• **What is required**
From the line that contains "This screenshot has" down to the last line of the entries, please return everything exactly, except the pictures.

►

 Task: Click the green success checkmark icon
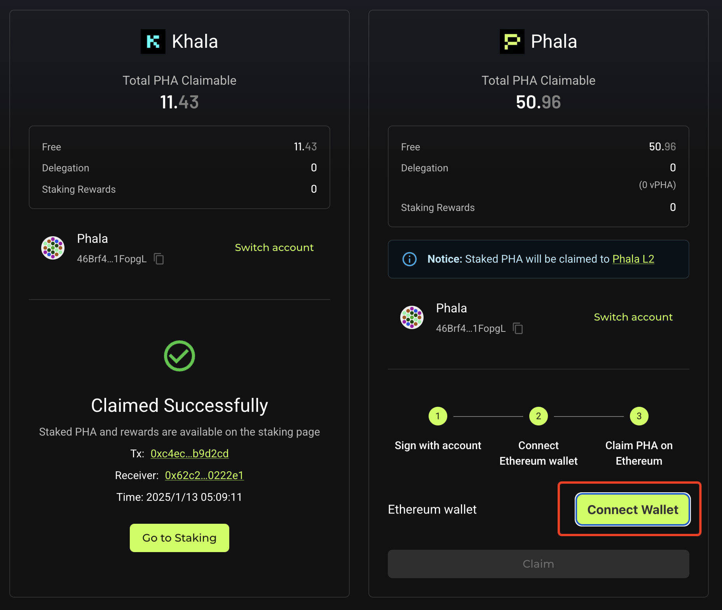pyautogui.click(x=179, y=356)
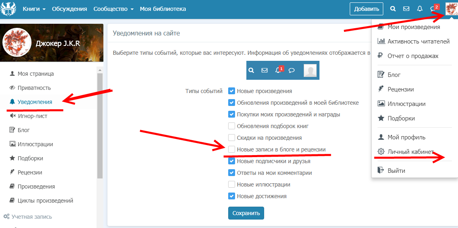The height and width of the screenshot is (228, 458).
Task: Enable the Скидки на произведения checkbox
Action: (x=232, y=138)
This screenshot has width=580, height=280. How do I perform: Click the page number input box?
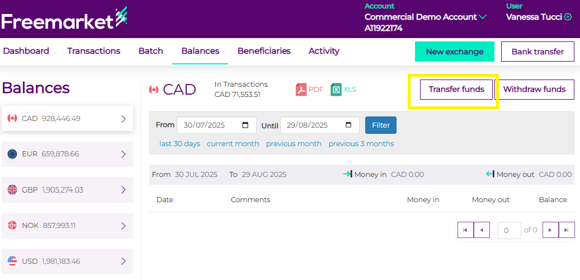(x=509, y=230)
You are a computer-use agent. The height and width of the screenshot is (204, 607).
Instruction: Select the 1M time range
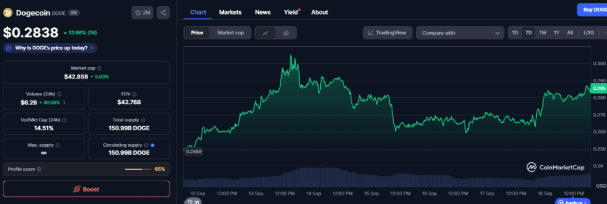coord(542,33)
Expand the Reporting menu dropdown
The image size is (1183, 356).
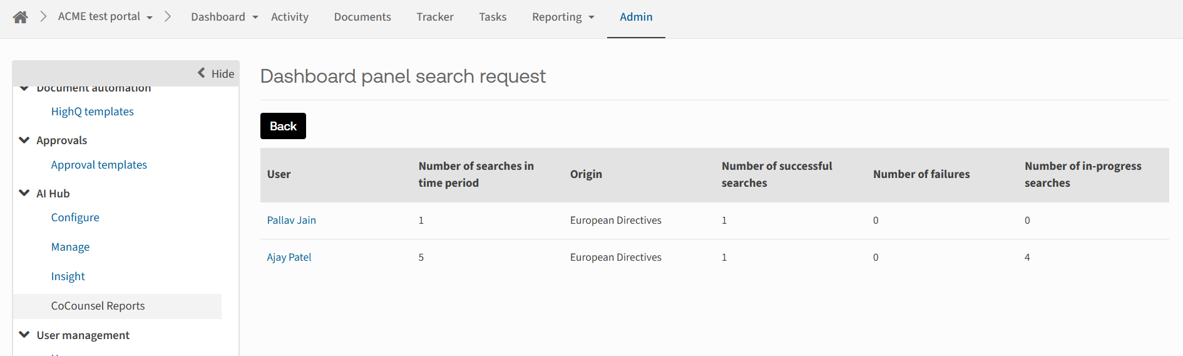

◄

• **Final answer**
This screenshot has width=580, height=280. How do I perform: Click the page number input box?
(x=509, y=230)
You are a computer-use agent. The height and width of the screenshot is (204, 607).
Instruction: Select the 1M time range
coord(542,33)
Expand the Reporting menu dropdown
The image size is (1183, 356).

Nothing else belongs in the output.